Rewrite the stretch from the line containing "Task: Click Aggiungi fotogramma in timeline" through the end of the lines, replacing "screenshot" with "screen capture" and changing nothing else. Leave the pictures out of your answer.

==== DATA SUPPLIED ====

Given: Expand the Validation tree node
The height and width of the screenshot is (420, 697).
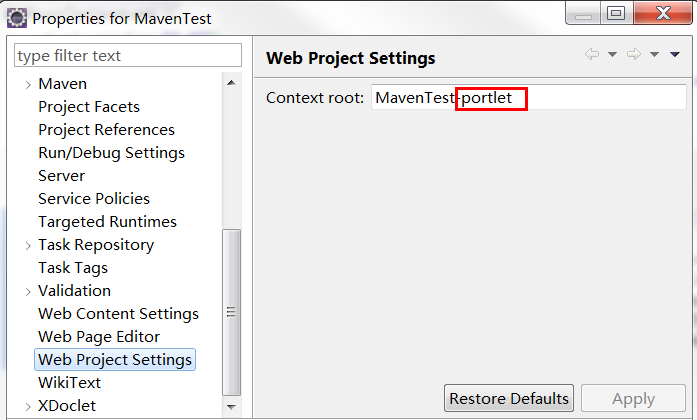Looking at the screenshot, I should (x=28, y=291).
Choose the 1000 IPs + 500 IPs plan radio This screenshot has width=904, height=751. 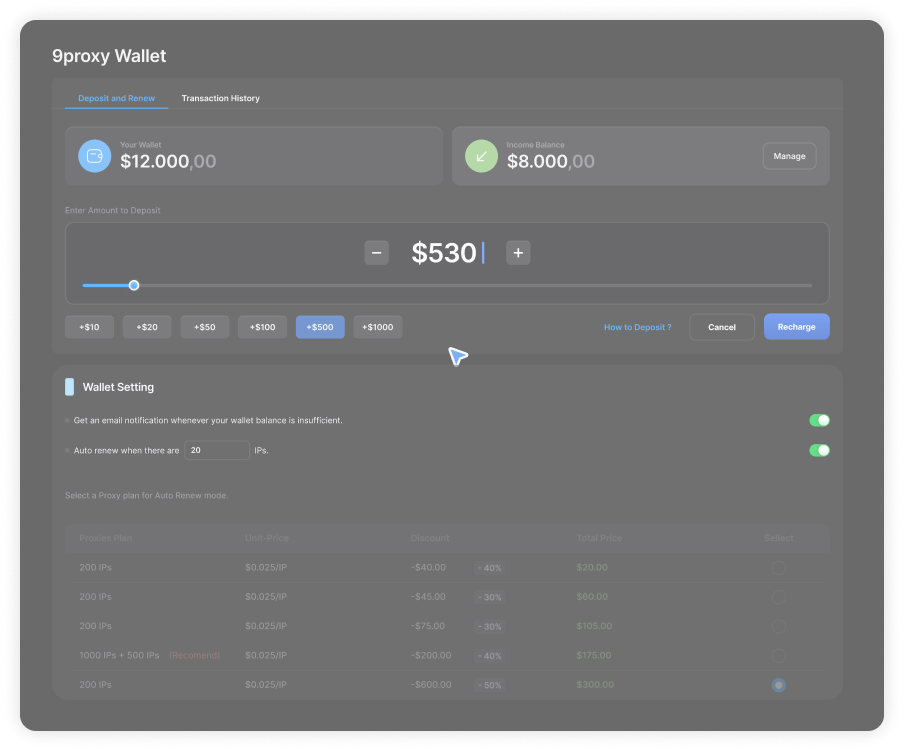coord(778,656)
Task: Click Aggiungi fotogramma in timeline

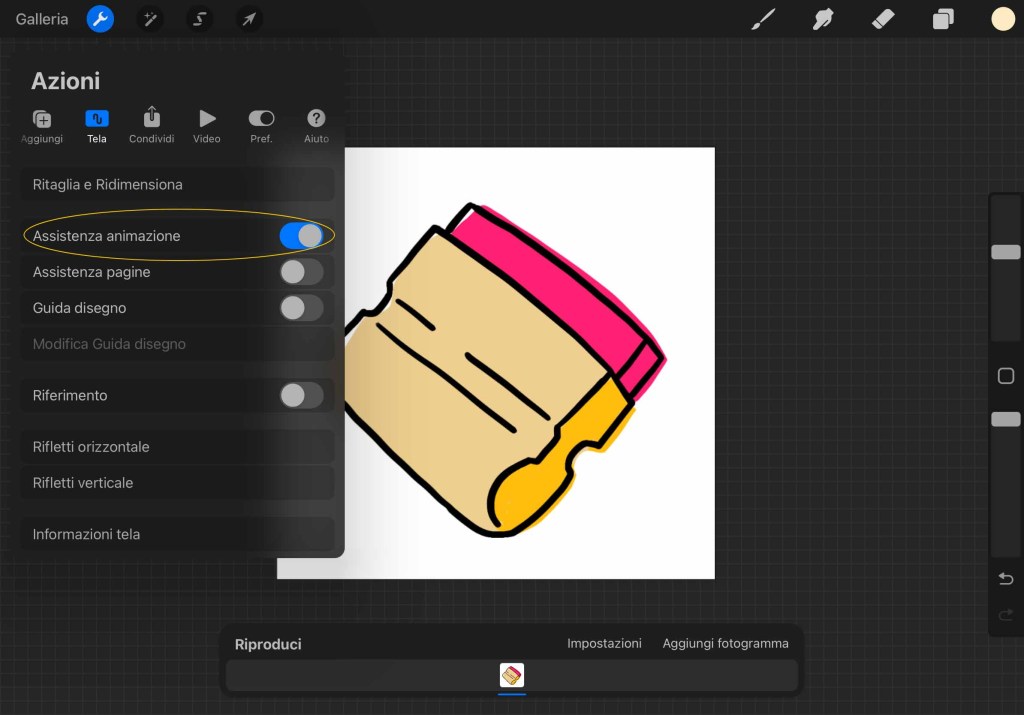Action: pos(725,644)
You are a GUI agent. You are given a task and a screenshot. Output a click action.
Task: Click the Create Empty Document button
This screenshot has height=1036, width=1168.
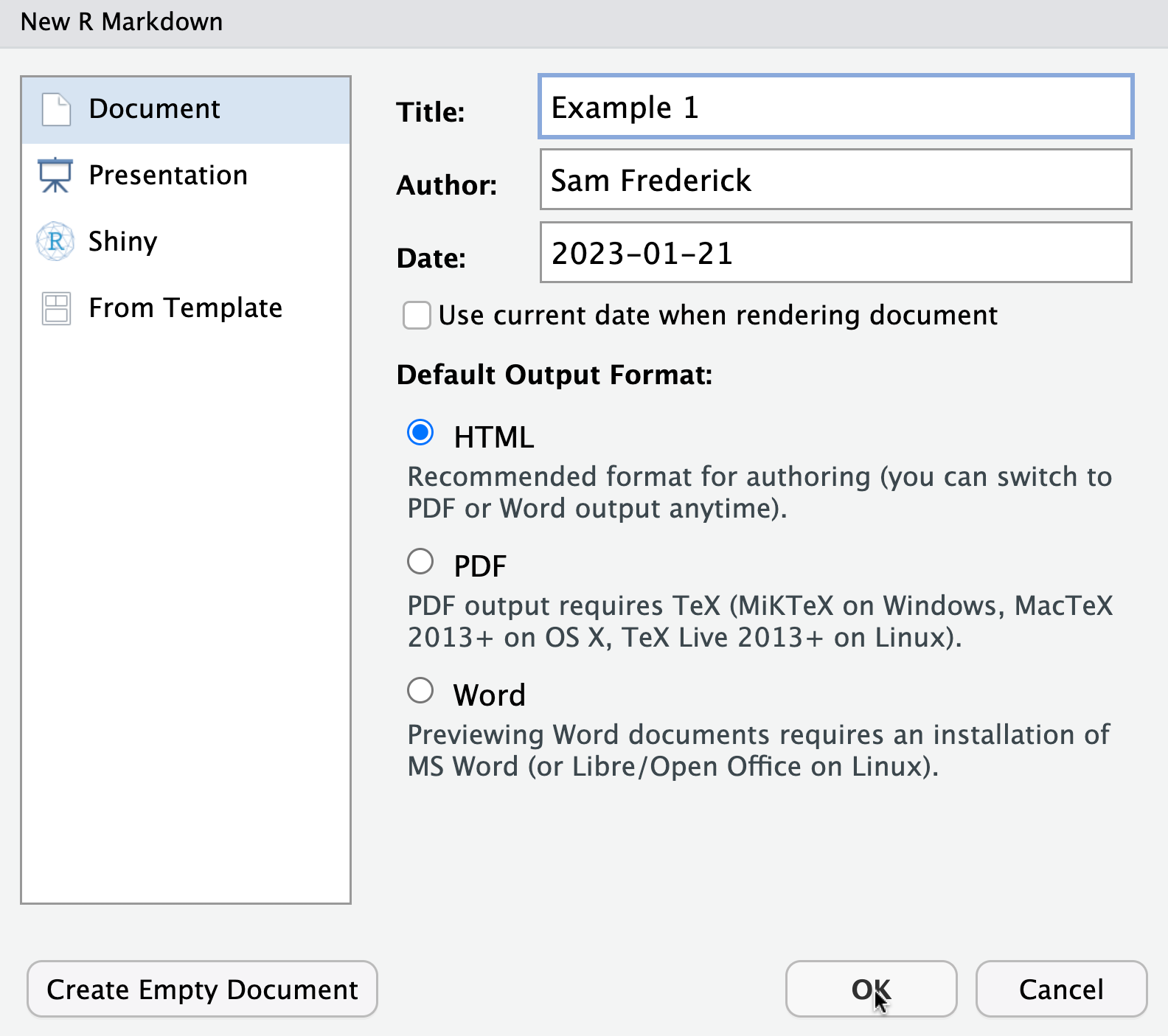click(x=202, y=990)
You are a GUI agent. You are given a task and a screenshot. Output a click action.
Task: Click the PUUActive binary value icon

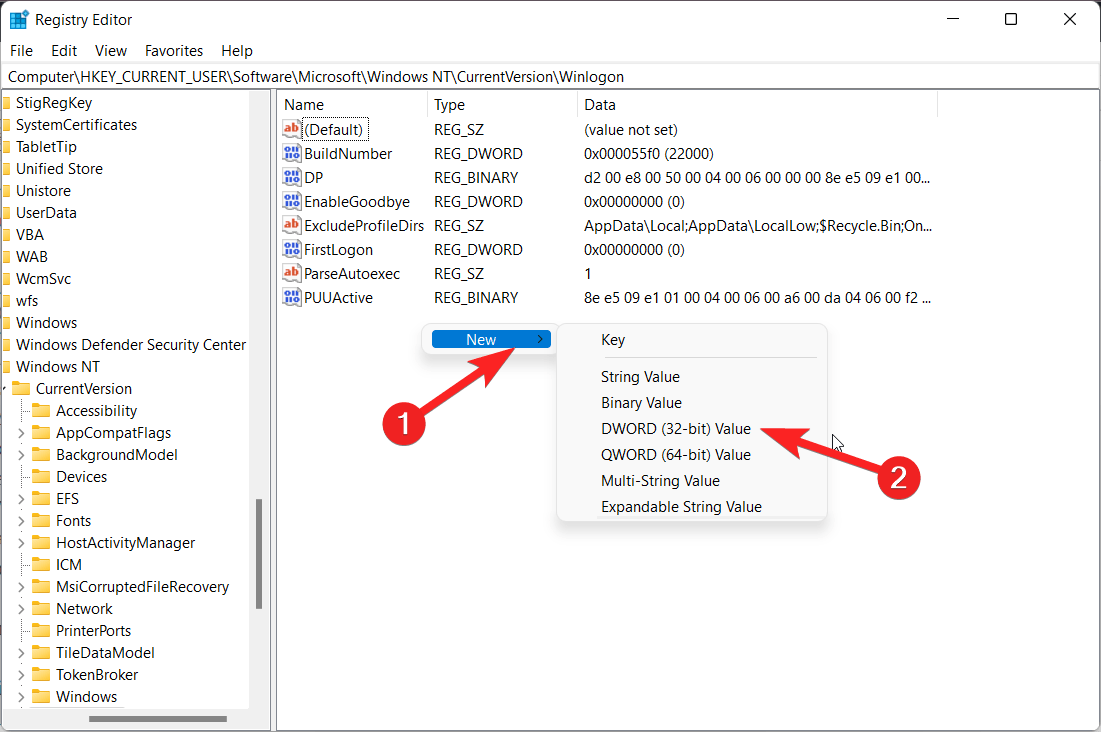point(292,297)
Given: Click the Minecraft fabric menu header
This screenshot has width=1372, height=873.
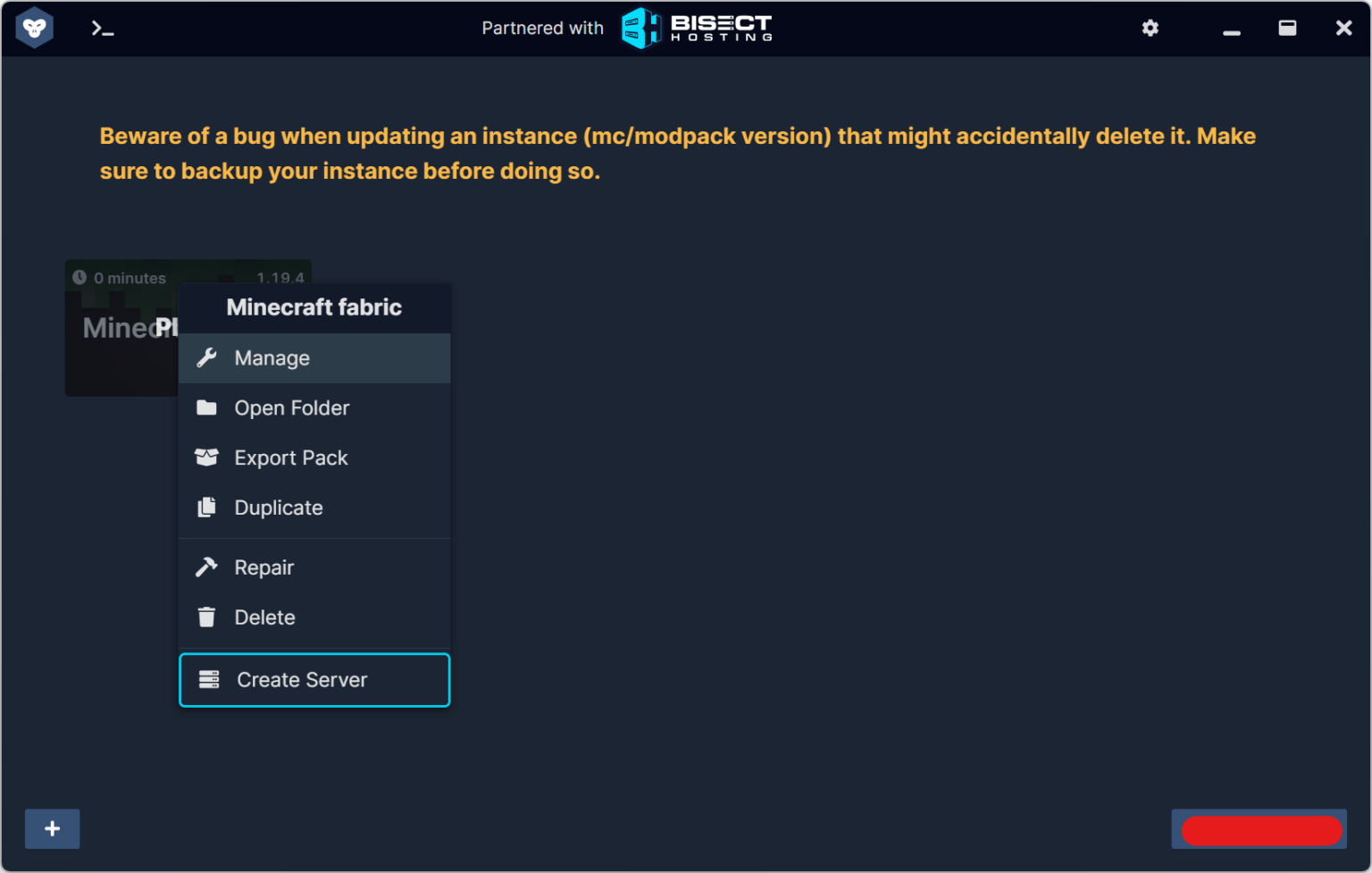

====

## SOLUTION TO THIS EXERCISE
Task: Click Aggiungi fotogramma in timeline

Action: pos(725,644)
You are a GUI agent. You are given a task and a screen capture. Output a click action.
Task: Click the Create Empty Document button
This screen capture has height=1036, width=1168.
click(x=202, y=990)
You are a GUI agent. You are given a task and a screen capture. Output a click action.
Task: Click the PUUActive binary value icon

point(292,297)
Given: Click the Minecraft fabric menu header
This screen capture has width=1372, height=873.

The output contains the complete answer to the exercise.